*** Opening WORKING DATA ***
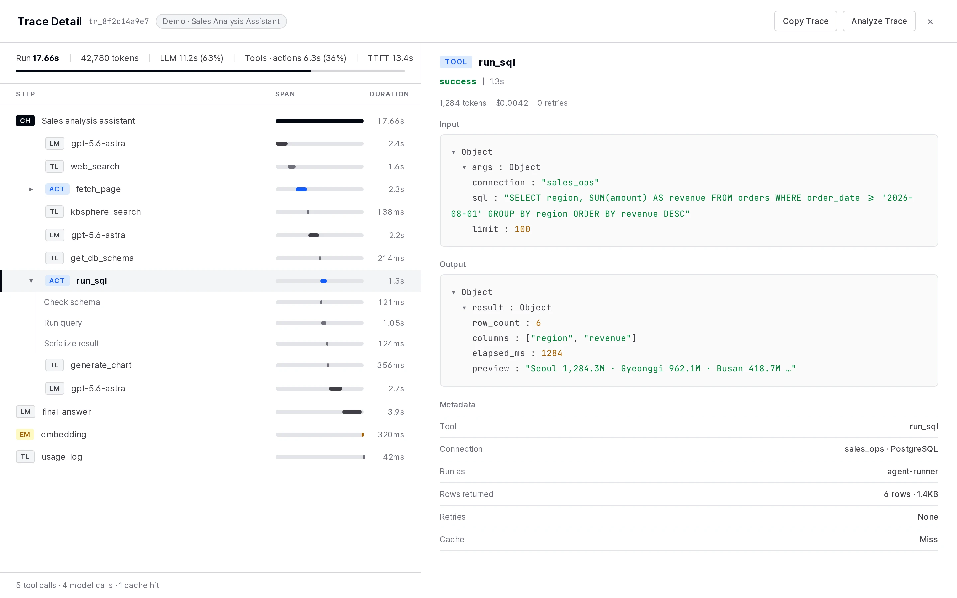Click the ACT badge beside fetch_page
Screen dimensions: 957x598
(x=57, y=189)
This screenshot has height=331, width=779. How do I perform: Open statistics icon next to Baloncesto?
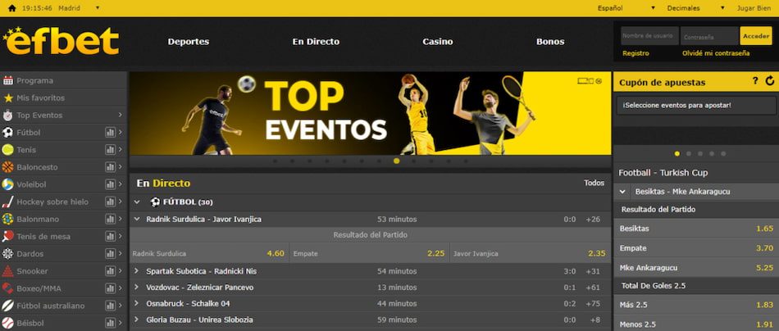coord(110,167)
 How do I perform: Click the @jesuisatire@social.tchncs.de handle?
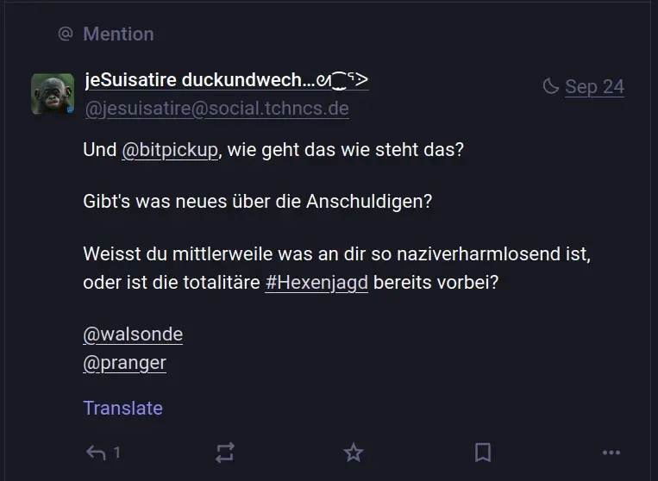tap(216, 109)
*** Closing WORKING DATA ***
Retype word for word the span of lines above that begins with the line containing "How do I perform: Click" and ends with the last line of the records; skip all pictures.

 How do I perform: Click the @jesuisatire@social.tchncs.de handle?
tap(216, 109)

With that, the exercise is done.